### Exercise requirements
How many lines of the listing below contain the string "situated"? Reply with the number alone.

[Records from a pointing dataset]

==*==

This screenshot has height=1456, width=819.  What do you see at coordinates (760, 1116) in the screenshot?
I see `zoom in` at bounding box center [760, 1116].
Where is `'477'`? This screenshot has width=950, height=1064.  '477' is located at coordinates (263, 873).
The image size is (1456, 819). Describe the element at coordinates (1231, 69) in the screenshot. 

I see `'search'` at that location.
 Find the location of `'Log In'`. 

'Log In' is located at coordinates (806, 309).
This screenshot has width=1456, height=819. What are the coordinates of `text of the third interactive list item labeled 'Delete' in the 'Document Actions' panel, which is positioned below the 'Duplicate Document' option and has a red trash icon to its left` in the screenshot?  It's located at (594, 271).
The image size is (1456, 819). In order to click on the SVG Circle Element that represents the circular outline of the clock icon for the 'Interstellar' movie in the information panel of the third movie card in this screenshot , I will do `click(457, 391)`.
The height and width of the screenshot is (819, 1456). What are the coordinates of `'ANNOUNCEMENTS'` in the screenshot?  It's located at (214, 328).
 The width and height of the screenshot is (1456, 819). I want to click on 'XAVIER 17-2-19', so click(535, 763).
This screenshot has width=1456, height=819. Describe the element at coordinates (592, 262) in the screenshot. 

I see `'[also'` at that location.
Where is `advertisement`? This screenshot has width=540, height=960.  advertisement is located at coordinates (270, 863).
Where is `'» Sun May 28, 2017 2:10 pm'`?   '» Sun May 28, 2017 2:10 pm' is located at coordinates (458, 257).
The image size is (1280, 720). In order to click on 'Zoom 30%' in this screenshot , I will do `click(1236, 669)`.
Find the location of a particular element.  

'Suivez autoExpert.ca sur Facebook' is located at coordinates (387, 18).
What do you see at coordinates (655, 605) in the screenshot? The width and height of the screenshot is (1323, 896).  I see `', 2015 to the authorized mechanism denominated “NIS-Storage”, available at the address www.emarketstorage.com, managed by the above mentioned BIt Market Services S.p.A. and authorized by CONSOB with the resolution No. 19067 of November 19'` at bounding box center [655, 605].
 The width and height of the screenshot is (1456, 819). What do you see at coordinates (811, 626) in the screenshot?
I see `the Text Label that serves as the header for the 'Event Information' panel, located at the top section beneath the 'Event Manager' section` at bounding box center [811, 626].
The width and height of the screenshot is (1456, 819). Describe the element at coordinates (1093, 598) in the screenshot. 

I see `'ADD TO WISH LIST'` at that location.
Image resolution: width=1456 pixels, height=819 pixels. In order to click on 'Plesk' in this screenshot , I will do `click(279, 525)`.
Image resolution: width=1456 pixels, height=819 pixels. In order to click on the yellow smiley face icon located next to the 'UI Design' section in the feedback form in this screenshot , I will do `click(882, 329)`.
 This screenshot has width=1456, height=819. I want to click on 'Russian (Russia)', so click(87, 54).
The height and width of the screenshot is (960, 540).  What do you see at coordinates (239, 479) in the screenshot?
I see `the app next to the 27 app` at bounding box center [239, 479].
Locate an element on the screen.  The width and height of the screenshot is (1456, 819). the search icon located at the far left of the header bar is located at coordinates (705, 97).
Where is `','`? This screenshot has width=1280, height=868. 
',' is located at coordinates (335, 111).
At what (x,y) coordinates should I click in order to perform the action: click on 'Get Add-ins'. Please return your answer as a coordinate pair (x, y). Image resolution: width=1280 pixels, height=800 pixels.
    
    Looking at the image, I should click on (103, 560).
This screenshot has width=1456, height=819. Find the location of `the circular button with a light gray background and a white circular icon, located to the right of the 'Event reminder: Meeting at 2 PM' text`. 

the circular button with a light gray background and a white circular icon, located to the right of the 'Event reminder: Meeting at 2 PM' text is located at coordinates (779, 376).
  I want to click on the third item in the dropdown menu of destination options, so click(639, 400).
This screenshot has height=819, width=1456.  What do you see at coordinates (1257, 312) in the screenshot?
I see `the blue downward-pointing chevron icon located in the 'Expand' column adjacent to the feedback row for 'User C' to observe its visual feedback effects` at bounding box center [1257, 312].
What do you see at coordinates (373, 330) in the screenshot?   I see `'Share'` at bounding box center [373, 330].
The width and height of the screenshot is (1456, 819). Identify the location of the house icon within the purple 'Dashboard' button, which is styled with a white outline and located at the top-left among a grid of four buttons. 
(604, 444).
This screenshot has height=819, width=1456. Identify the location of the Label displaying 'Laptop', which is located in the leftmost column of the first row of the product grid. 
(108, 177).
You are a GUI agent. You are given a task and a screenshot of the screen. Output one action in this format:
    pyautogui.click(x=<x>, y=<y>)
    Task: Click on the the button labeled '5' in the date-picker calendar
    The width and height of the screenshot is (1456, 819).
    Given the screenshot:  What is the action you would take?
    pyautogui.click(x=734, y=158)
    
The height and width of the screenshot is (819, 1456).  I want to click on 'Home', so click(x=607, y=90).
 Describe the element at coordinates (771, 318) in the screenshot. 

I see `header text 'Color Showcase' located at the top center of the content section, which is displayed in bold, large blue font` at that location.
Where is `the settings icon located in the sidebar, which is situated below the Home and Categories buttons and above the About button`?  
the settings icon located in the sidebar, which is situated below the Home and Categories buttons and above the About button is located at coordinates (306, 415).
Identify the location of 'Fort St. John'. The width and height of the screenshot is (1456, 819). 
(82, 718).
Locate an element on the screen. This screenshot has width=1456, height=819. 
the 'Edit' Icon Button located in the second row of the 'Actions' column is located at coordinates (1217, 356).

==*==

### Finished exercise
2